EL boricua no recibirá ningún pago por el medio tiempo del Super Bowl LX, pero con el “efecto post-show” su catálogo se especula podría dispararse a los 1.7 millones de dólares semanales y poder batir los récords de Rihanna y Kendrick Lamar ante una gran audiencia récord que prevé superar los 130 millones de espectadores.
Cabe mencionar que ya factura unos 788 mil 500 dólares semanales con su repertorio solo en el mercado estadounidense, según lo estipula Billboard basados en datos de Luminate, unas cifras que, tras su paso por el escenario del Super Bowl, podrían escalar hasta los 1.7 millones de dólares (Q13 millones 260 mil) a la semana.
Durante su presentación envió poderosos mensajes entre ellos manifestando que América no es un país sino un continente, además los apagones en su natal Puerto Rico y se rehusó a hablar en ingles.

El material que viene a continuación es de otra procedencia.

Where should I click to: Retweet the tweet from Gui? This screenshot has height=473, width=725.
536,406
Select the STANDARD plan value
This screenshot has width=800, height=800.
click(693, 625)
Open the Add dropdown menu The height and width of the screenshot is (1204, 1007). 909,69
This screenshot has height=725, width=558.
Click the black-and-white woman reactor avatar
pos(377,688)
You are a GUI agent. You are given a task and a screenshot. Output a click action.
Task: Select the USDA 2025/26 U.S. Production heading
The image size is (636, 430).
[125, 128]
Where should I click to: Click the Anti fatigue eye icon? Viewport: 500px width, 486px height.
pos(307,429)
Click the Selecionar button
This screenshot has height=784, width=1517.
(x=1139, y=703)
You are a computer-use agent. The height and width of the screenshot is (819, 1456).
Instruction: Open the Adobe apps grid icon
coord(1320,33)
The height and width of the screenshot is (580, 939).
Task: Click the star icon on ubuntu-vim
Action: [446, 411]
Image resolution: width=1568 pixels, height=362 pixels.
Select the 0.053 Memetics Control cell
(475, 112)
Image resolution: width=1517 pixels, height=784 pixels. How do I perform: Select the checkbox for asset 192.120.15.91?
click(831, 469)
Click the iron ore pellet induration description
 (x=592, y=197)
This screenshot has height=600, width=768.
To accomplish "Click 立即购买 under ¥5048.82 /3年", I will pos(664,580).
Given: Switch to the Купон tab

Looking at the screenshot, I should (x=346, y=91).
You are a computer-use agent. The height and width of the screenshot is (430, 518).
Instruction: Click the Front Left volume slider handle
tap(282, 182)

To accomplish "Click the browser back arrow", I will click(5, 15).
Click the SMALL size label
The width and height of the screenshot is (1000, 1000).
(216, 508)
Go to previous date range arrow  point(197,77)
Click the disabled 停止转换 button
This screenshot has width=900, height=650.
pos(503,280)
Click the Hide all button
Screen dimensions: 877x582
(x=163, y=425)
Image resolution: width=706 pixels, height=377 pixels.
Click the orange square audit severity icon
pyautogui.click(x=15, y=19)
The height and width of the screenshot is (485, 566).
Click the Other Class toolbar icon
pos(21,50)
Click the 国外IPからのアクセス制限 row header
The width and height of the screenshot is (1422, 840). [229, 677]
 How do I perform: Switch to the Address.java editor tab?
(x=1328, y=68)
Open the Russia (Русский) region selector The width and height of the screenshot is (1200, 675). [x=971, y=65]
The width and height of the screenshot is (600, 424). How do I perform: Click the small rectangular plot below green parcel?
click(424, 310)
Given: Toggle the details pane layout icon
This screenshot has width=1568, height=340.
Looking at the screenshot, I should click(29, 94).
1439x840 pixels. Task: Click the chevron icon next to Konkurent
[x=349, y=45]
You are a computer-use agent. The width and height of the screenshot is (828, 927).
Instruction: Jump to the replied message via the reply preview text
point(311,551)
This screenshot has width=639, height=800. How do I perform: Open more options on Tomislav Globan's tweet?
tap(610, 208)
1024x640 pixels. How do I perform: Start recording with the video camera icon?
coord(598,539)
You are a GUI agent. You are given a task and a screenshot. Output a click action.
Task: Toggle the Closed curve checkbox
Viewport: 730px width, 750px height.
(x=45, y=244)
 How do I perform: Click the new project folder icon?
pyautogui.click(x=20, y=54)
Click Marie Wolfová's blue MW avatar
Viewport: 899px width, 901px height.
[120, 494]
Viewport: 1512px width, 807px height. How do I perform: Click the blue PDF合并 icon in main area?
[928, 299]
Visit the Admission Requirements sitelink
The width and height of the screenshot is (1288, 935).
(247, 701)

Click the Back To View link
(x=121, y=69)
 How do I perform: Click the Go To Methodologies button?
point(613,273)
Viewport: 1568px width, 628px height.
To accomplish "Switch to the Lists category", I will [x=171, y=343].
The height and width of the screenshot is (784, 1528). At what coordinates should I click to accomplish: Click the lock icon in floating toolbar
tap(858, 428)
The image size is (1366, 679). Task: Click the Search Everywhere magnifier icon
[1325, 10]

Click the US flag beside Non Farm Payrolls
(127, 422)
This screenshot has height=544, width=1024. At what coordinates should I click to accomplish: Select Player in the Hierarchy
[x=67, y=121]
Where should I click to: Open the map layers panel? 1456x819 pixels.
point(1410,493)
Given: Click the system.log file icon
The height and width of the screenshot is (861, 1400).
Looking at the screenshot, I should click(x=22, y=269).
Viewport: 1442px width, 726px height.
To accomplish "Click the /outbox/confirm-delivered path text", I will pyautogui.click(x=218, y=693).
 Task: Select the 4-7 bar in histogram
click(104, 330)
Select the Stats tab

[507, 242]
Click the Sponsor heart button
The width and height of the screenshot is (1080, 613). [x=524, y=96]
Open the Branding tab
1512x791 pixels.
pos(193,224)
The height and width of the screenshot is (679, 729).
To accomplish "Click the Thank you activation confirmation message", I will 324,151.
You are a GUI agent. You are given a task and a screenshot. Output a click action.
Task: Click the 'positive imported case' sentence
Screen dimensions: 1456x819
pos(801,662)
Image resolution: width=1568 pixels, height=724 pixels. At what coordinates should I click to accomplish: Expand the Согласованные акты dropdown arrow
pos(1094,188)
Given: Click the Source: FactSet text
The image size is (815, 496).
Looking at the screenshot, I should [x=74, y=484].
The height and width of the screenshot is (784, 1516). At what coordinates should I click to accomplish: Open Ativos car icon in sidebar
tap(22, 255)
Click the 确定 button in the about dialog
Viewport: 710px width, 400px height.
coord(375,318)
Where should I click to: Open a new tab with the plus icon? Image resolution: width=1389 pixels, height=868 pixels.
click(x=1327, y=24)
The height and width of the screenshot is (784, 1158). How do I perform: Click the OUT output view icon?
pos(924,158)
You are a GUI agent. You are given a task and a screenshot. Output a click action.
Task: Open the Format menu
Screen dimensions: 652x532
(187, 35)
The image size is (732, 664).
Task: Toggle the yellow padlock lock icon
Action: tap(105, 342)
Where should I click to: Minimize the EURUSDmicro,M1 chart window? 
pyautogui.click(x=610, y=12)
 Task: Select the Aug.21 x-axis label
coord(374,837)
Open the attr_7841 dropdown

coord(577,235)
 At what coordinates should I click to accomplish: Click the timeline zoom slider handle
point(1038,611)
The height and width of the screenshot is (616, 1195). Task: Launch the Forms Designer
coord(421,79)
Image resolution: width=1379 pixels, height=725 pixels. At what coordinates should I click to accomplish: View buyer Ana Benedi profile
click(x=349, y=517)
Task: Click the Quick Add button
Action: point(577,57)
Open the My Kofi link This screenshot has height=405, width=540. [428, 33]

A su presentación se unieron Lady Gaga y Ricky Martin asi como cientos de bailarines y las banderas de América Latina poniéndole mas candela a su show que acaparo la atención del publico no solo en la comodidad de su hogar pues lo hizo en restaurantes y bares en varios países del mundo.
El espectáculo destacó por una puesta en escena vibrante, con ritmos urbanos mezclados con salsa, reguetón clásico y sonidos caribeños que reafirmaron su identidad boricua. La escenografía estuvo cargada de colores intensos, pantallas monumentales y una producción que convirtió el estadio en una auténtica fiesta latina ante millones de televidentes alrededor del mundo.
Más allá de la música, la presentación fue interpretada por muchos como un momento histórico para la representación latina en uno de los escenarios más vistos del planeta. Bad Bunny consolidó así su posición como una de las figuras más influyentes de la industria musical actual, demostrando que el español domina sin necesidad de traducción cuando la energía conecta con la audiencia global.
En redes sociales, el impacto fue inmediato. En cuestión de minutos, su nombre se convirtió en tendencia mundial, mientras plataformas digitales registraban un incremento acelerado en reproducciones y búsquedas relacionadas con su catálogo musical. Analistas de la industria coinciden en que el llamado “efecto Super Bowl” podría marcar uno de los picos más altos de su carrera comercial.
Con esta presentación, el artista puertorriqueño no solo celebró la cultura latina, sino que dejó claro que el escenario más importante del deporte estadounidense también puede hablar con acento caribeño. Una noche que confirmó que la música latina ya no es invitada especial: es protagonista.